Attaching the word to a publicly funded project run by a group of rather clever computer geeks evokes an image as far away from the Times Square car bomb as it is possible to get. Which scenario is more likely to screw more money out of congress: combating computer geeks or combating car bombs?
Security Professionals should smarten up and at least try to act as though they are serious minded individuals concerned with the “real” threats.
John R. Schindler: Professor of National Security Affairs at the U.S. Naval War College.
The Tor Project: sponsored by the Naval Research Laboratory from 2006 to 2010.
(Currently sponsored by the US Department of State Bureau of Democracy, Human Rights, and Labor from 2013 to 2015.)
From Gen.
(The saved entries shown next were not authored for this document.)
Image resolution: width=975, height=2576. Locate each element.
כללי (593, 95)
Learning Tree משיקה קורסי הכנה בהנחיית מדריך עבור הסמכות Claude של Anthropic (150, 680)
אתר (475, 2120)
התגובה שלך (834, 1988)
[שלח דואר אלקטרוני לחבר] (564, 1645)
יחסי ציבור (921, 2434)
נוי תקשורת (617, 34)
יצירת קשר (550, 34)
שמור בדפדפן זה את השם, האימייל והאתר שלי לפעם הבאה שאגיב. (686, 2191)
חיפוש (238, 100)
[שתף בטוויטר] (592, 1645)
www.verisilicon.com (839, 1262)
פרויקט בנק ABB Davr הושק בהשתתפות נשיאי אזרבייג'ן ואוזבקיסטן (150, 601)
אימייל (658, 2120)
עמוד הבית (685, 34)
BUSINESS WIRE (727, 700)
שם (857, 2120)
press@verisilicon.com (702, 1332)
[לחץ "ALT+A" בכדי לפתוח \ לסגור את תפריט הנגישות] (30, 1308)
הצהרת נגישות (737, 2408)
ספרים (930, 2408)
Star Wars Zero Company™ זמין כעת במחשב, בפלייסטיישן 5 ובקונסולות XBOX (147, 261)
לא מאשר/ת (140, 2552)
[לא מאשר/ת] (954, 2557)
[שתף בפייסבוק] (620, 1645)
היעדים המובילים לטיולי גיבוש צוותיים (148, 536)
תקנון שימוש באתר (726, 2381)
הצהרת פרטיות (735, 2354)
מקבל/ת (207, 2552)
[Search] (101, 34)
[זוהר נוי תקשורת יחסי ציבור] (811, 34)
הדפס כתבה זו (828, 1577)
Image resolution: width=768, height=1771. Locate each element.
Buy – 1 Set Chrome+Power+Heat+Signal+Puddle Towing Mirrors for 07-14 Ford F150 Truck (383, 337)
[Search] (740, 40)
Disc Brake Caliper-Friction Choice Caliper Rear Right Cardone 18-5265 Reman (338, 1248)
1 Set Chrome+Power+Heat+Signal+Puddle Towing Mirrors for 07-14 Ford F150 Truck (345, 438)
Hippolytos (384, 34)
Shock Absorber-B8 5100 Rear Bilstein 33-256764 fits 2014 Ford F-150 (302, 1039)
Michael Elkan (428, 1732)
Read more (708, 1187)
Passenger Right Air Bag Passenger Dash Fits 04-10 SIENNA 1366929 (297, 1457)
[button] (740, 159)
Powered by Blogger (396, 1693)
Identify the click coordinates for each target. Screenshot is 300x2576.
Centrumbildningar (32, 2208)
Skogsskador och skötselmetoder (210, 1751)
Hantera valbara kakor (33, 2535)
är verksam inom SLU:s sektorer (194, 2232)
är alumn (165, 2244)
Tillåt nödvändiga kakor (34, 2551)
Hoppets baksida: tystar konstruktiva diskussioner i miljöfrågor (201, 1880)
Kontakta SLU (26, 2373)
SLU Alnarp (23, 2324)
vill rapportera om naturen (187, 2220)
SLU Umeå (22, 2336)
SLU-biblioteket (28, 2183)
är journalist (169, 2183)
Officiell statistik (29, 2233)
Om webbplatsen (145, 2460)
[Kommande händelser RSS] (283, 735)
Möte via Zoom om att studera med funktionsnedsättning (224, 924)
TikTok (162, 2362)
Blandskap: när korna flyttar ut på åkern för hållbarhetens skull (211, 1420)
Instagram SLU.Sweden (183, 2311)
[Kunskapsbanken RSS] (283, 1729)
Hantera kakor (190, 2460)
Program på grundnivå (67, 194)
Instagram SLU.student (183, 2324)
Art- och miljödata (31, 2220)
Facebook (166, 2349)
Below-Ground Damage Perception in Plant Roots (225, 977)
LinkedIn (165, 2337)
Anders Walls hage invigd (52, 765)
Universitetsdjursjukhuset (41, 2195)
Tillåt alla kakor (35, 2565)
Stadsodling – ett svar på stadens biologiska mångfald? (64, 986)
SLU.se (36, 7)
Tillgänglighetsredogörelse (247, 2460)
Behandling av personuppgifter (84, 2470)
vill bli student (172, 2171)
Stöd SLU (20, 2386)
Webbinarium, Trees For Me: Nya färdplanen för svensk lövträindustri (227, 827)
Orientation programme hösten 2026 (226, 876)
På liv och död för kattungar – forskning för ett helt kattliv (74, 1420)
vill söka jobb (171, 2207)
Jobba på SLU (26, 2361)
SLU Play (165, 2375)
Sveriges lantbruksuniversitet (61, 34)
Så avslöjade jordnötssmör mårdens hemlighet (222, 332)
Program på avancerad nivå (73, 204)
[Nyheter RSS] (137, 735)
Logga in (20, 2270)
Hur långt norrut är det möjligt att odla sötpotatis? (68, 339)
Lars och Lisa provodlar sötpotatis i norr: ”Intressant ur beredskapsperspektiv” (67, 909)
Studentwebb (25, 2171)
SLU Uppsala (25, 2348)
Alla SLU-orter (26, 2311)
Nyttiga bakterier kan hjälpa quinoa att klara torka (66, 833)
Clapper on down, the spooks are insisting that Mr. Snowden took 1.7 million files/documents with him when he left Hawaii for Hong Kong.
Before that revelation, everyone thought the figure was closer to 58,000.
Shouldn’t the spooks have kept their 1.7 million figure classified and stuck with the 58,000 figure?
All it has done, releasing this stupendously large figure, is make poor Gen. Alexander look terrible. It speaks to his incompetence more clearly than anything I know. Certainly more than the 58,000 files did.
HE was the guy who let the files walk out the front door of the Hawaii exchange. He was in charge, he was supposed to be the man for the job, people looked up to him. Now he is deeply in the shit.
And it is not as though he did not have prior warning this might happen — Chelsea Manning demonstrated very, very clearly what happens when security is treated in a lackadaisical manner — he demonstrated it to the World! Yet somehow poor Gen. Alexander missed the significance of the message. Edward Snowden knew Alexander’s blind spot, that’s for sure.
Anyway, that’s why I think it would have been better for Gen. Alexander if everyone had kept their trap shut about the 1.7 million.